Aufruf der Catherines" (Catherine Millet, Catherine Deneuve, Catherine Robbe-Grillet) gegen #MeToo in den Zusammenhang der französischen Geistesgeschichte. Die Autorinnen seien weder klassische noch neumodisch genderistische Feministinnen: "Im Gegenteil halten sie eine Tradition hoch, die als Kulturgut in Frankreich eingeschrieben ist. Die Kunst zu gefallen und zu verführen, der '
libertinage' als sexuelle Freizügigkeit, das alles gab es bereits in der
höfischen Gesellschaft unter dem angeödeten, weil funktionslos gewordenen Adel von Versailles. Allenthalben wird für diese Zeit (und für herausgehobene Schichten) ein gleichberechtigtes Geschlechterverhältnis festgestellt, in dem die
Frauen stilgebend (die Mode der Männer effeminierte sich zusehends), aber auch intellektuell äußerst einflussreich waren." Gleichzeitig wirft Bialas den Catherines vor, "absichtlich #Metoo und die daraus resultierende neue feministische Bewegung misszuverstehen".

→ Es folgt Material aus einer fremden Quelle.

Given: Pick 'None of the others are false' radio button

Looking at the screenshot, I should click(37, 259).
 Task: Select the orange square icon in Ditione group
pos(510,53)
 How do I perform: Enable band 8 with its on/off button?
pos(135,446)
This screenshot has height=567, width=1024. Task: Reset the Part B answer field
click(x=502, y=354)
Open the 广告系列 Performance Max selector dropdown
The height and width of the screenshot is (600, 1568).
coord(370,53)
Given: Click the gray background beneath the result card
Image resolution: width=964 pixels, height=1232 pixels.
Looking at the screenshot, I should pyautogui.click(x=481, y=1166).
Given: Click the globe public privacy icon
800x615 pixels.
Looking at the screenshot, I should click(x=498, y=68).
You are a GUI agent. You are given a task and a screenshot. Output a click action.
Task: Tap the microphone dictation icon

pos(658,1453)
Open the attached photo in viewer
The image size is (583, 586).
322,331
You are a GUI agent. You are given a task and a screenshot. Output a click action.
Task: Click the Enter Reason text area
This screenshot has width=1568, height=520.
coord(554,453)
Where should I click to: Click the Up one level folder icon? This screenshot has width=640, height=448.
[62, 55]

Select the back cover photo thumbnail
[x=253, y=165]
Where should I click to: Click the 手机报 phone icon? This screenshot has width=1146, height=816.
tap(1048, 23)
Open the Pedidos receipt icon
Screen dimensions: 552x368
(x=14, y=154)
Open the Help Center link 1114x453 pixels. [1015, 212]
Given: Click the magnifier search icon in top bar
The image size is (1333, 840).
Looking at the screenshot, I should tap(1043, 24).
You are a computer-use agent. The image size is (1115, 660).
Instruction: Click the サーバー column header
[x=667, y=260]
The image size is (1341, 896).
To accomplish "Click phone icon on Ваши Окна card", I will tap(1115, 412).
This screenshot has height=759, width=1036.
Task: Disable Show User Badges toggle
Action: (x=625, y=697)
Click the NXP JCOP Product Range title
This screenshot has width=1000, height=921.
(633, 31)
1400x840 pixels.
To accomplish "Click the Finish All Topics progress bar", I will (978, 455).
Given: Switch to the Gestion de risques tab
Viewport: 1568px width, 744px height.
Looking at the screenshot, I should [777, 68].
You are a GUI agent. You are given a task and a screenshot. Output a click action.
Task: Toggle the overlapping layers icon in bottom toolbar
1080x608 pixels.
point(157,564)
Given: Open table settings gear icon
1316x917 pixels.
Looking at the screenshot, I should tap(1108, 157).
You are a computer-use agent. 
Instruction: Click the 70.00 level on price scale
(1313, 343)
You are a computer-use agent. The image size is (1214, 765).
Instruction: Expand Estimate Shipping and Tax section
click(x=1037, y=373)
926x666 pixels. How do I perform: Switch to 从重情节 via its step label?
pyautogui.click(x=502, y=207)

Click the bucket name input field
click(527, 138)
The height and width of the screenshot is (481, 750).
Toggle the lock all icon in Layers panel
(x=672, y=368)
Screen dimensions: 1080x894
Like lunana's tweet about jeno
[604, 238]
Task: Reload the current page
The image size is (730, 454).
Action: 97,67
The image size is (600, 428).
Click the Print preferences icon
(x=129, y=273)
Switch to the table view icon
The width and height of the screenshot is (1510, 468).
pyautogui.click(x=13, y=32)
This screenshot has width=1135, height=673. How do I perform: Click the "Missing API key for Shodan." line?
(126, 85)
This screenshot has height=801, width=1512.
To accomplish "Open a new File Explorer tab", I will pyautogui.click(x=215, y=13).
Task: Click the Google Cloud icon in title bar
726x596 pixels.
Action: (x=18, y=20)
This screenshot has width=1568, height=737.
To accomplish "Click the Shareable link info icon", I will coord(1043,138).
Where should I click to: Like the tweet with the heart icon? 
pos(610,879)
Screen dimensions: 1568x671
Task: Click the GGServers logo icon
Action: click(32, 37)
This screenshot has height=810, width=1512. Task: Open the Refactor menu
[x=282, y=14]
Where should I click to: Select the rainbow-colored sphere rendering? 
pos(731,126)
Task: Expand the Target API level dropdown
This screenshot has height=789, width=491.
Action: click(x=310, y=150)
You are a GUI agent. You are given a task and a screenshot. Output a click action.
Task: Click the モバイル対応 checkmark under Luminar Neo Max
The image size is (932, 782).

Als Transmann (Ex-Frau) hat der französische Philosoph
Paul B. Preciado, dessen
Libération-Artikel von
Zeit online übersetzt wird, noch ganz andere Einsichten zur Angelegenheit: Heterosexualität sei eine
Regierungsform, das Bestehen der Catherines auf Verführung, ja nervender Anmache sei vorgestrig. "Die Verführung wird ästhetisiert, das Begehren stilisiert. Eine historische, konstruierte Form der Herrschaft stabilisiert das
Machtgefälle durch erotische Aufladung. Diese Politik des Begehrens hält das
geschlechtliche Ancien Régime am Leben, allen Versuchen der Gleichstellung und des Empowerments von Frauen zum Trotz. Das nekropolitische, heterosexuelle Regime ist genauso erniedrigend und zerstörerisch, wie es das Lehnswesen und die Sklaverei im Zeitalter der Aufklärung waren." Queerer Gott, erlöse uns von allem Übel!
Ganz anders
sieht es der (bekennend schwule) Großessayist
Andrew Sullivan im
New York Magazine. Er erzählt, wie er einmal eine
Testosteron-Therapie erhielt und die zweiwöchentliche Injektion fast wie einen Drogenrausch der Männlichkeit erlebte. "Diese Baucherfahrung öffnete mir die Augen für die schiere,
immense natürliche Differenz zwischen Mann- und Frausein und half mir, besser zu verstehen, dass Natur uns weit mehr im Griff hat, als wir glauben. Ich erzähle das, weil
diese natürliche Realität - die in Chrosomen und Genen, die kein Wissenschaftler bestreitet, festgeschrieben ist - in unserer immer hitzigeren Debatte um Geschlechterbeziehungen und #MeToo
kaum erwähnt wird. Sie scheint geradezu tabu zu sein. Man kann ein Leben mit Gender Studies verbringen, und sie wird nicht einmal erwähnt. Alle Unterschiede zwischen den Geschlechtern, so sagt man uns heute, sind eine Funktion der
ewigen Unterdrückung der Frauen durch Männer, des 'Patriarchats', das diese Unterjochung verlangt und der Machtstrukturen, die zu Frauenfeindlichkeit führen."
Außerdem: Die Grünen-Politikerin
Tabea Rößner betont im
Tagesspiegel, dass es in der #MeToo-Debatte keinen Genie-Vorbehalt für die Kunstwelt geben darf.
=====================Die Philosophin
Donata Schoeller preist in der
NZZ den Wert des
Geplauders, weil sich manchmal Gedanken erst beim Sprechen herausbilden: "Nicht nur Dichter des 18., auch Wissenschafter des 20. Jahrhunderts setzen auf diese Methode, wenn sie, wie etwa Werner Heisenberg, ein
Sich-Heranreden zur Technik im Umgang mit einer noch diffusen Idee machen. In dieser Phase lehnte Heisenberg die Sprache der Mathematik ab. Man tastete sich vor, versuchte sich gegenseitig zu verstehen, wobei es vor allem darum ging, 'den Ball im Spiel zu halten', nämlich diejenige Idee, um die es noch unklar ging. Währenddessen wurden die Vorstellungen und
Begriffe schärfer."
Außerdem: Rolf Dobelli
denkt in der
NZZ über den Wert der
Allgemeinbildung im Zeitalter der Spezialisten nach.